Najwyższa Izba Kontroli twierdzi, że policjanci, którzy odbierają telefony alarmowe 112, nie mogą przekierować połączeń do służb ratunkowych. To oznacza, że na pomoc trzeba dłużej czekać - donosi "Życie Warszawy". W Warszawie i pobliskich powiatach telefon obsługują policjanci, w innych regionach województwa – strażacy.

W ocenie NIK komendy powiatowe podległe stołecznej policji nie są dostatecznie przygotowane do sprawnego obsługiwania zgłoszeń kierowanych na numer alarmowy. W trakcie kontroli okazało się, że w sześciu komendach jest tylko jeden operator przejmujący zgłoszenie, a w dziewięciu komendach, gdy ktoś już dzwonił, nie był nadawany komunikat informujący o uzyskaniu połączenia i konieczności oczekiwania. Policja na razie nie ma zamiaru zwiększyć liczby operatorów, gdyż wytyczne dotyczące organizacji Centrów Powiadamiania Ratunkowego przewidują minimum jednego operatora na 150 tys. mieszkańców i to minimum jest spełniane w powiatach.

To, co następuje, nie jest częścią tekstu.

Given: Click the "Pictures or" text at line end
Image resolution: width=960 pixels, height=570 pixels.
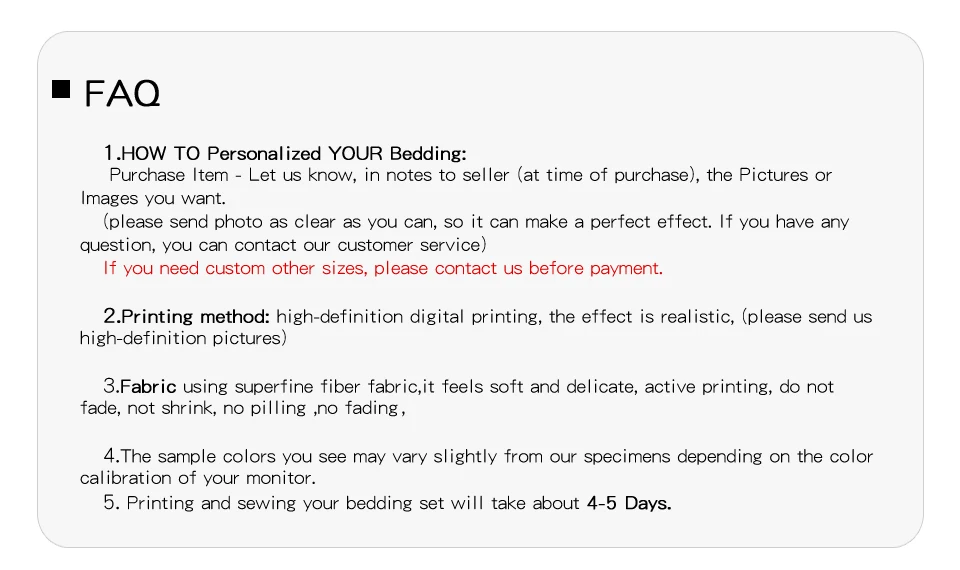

Zdaniem NIK stanowiska kierowania komend powiatowych nie miały możliwości dokonania bezpośredniego przekierowania zgłoszenia alarmowego do innych służb ratunkowych. Policja tłumaczy to względami technicznymi i zaznacza, że prowadziła na ten temat rozmowy z TP SA.

Z ustaleń kontroli wynika też, że znajomość języków obcych przez osoby obsługujące numer alarmowy była niewystarczająca. Wyjątkiem jest jednak stanowisko kierowania w warszawskim Pałacu Mostowskich, gdzie 61,7 proc. operatorów deklar znajomość języków obcych.